I’ve written about this provision of the new hours rule before, of course: in the recent rewrite of the hours of service regulations that went into effect July 1, FMCSA excluded time spent resting in a parked truck from the definition of on-duty time. Some viewed it as a mere technicality, a bone thrown to daycab or pickup drivers to force the 30-minute off-duty rest break to make sense if there happened to be nowhere else palatable to go during said break other than the front seat of the parked truck. Attempting to harmonize, as it were, the letter of the law with the reality of life out on the road, given the new break requirement.

But, as I wrote briefly in this story on the hours regs, the exclusion might also be seen as a flexibility-enhancing measure that could mitigate against long delays at shippers/receivers eating up cumulative on-duty hours.

Leading into the July 1 enforcement date, FMCSA would only reiterate their general guidance on what would constitute off-duty time, though they admitted that such time would be next to impossible to enforce as long as the truck was actually parked during whatever off-duty period was logged.

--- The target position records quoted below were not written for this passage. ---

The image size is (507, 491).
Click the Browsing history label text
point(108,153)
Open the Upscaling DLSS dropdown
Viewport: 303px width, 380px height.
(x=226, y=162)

Just days after the July 1 implementation date of the new rules, I had this back-and-forth in response to a query from an advisor to a fleet, his comments in italics:

In the last edition you said that in the new hours rules, FMCSA says time spent in a parked truck waiting to load or unload can be shown legally off duty. Where do I find this in writing? We’re being told this is wrong, can you help me? I really need clarification on this — our safety director is saying different.

It’s a gray area, David – talking to FMCSA, basically they acknowledge that it depends on the circumstances, generally, of waiting time to load or unload. If a driver is “released from all responsibility” for the truck while sitting at a shipper/receiver facility, which you could read as analogous to, say, sitting in a parking lot waiting for the place to open or waiting for an appointment time or something of this nature (i.e. you’re not sitting in a line of trucks with the truck running, waiting for an open dock, etc.), then it seems reasonable to log that time off-duty and permissible under the new on-duty definition. Here’s how it reads:

“FMCSA  proposed to exclude from the definition of on-duty time any time resting in a parked CMV…. FMCSA is adopting the changes as proposed. FMCSA emphasizes that the changes to the definition do not alter the existing parts of the definition that define, as on duty, ‘(5) All time loading or unloading a commercial motor vehicle, supervising, or assisting in the loading or unloading, attending a commercial motor vehicle being loaded or unloaded, remaining in readiness to operate the commercial motor vehicle, or in giving or receiving receipts for shipments loaded or unloaded.’ Unless a driver is released from all responsibility for the vehicle while waiting to be loaded or unloaded, time spent waiting is still considered on duty time.”